Although our results are derived from a large cohort treated at a tertiary cancer center, several limitations should be noted. First, the typical flaws of retrospective analyses such as selection bias, observer bias and reporting bias are valid for our study, too. Systemic opioid and non-opioid analgesic treatments may have contributed to the relatively good pain response rates. Furthermore, as a decrease in opioid use is one criterion for pain response after palliative radiotherapy [71], patients with stable pain intensity but unknown reduction in opioid use may mistakenly been classified as non-responders. Administration of corticosteroids which was applied in patients with pain flare after start of radiotherapy may also have positively impacted patients’ pain intensity, especially regarding pain assessment at the end of the radiotherapy course. Second, we did not routinely perform routine CT-based re-staging during the follow-up in this vulnerable cohort so that comprehensive analyses about vertebral compression fractures and stabilization rates were not possible in our study.
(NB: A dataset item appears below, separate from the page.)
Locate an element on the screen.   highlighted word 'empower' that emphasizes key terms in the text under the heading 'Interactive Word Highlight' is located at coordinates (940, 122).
In another retrospective study of elderly cancer patients with spinal metastases treated by radiotherapy, recalcification and stabilization were evident in 40% of surviving patients after six months [9]. Third, both treatment-related toxicities and patient-reported outcomes were not assessed due to the retrospective nature of our study, making definitive conclusions regarding the therapeutic value of palliative radiotherapy for bone metastases in octogenarian cancer difficult.

However, our analysis provides promising results for palliative radiotherapy of bone metastases in octogenarian cancer patients in terms of patient compliance and pain response. The identified risk parameters for impaired OS (reduced performance status, higher Mizumoto and SINS values) may be used to stratify patients between short-course and long-course radiotherapy. Especially for uncomplicated bone metastases in patients with poor prognosis, single-fraction radiotherapy with 8 Gy should be applied. Prospective (randomized) trials comprising of these very old cancer with bone metastases are necessary to increase the scientific evidence on the ideal management for these special patient population [71]. Ideally, these studies should include QoL and other patient-reported outcomes as endpoints [72].